[Opening Record extracts section]
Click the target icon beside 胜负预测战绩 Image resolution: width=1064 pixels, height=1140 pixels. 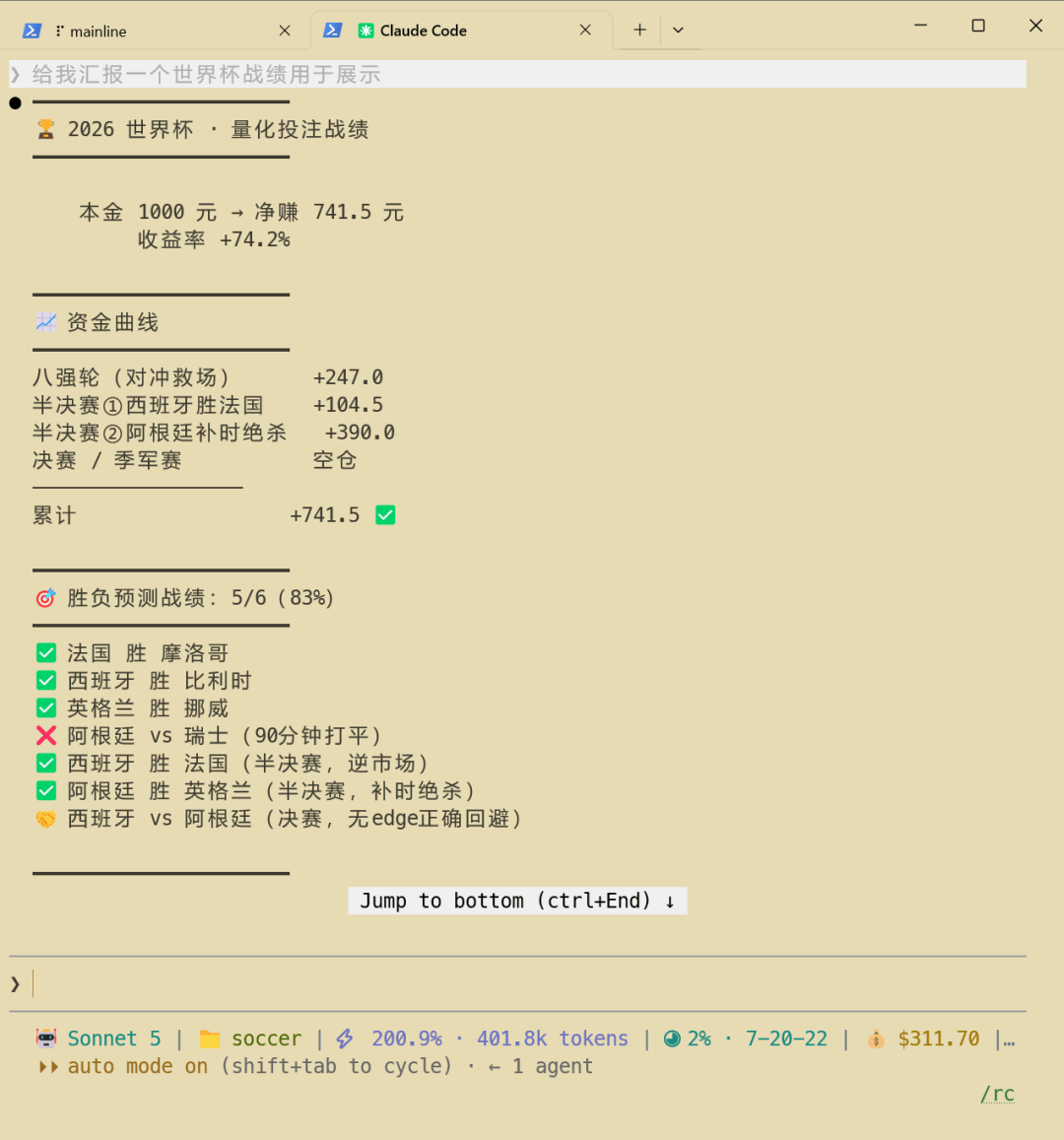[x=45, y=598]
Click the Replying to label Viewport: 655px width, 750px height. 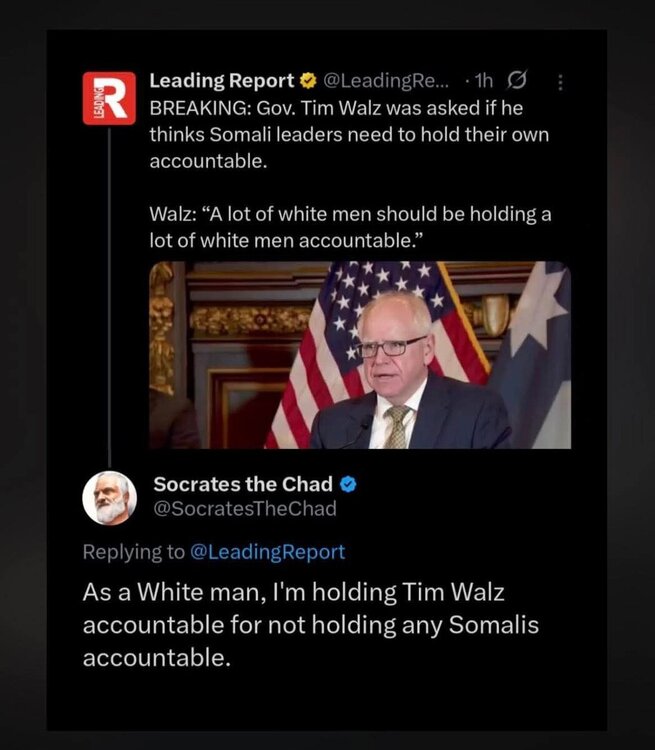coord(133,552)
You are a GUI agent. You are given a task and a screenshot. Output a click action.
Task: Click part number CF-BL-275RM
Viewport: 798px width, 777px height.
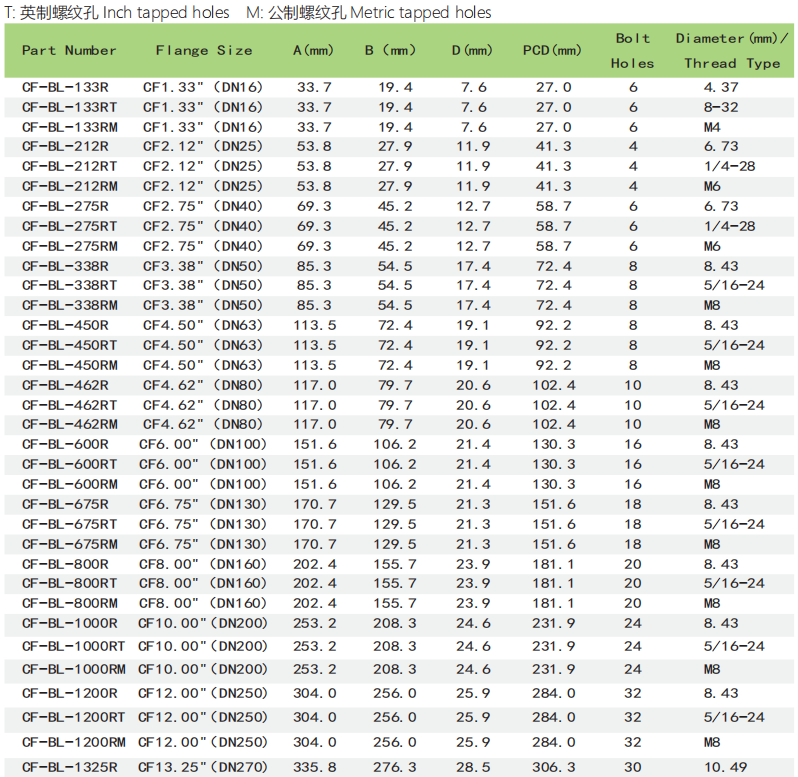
[Closing Record extracts section]
_How to complete this task_:
Which lines run from the one containing "You are a GUI" to the end of the entries above? Write them out exactly, leaving out every picture.

_Response for this exercise_:
You are a GUI agent. You are given a task and a screenshot. Output a click action.
Task: Click part number CF-BL-275RM
Viewport: 798px width, 777px height.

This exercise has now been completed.